#### WHAT YOU NEED TO DO:
All entries below are to be reproduced exactly.

*** SUPPLIED DATA ***

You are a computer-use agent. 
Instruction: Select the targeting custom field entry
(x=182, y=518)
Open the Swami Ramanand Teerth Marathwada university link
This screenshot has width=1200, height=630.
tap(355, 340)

*** End of SUPPLIED DATA ***

#### TASK ANSWER:
You are a computer-use agent. 
Instruction: Select the targeting custom field entry
(x=182, y=518)
Open the Swami Ramanand Teerth Marathwada university link
This screenshot has width=1200, height=630.
tap(355, 340)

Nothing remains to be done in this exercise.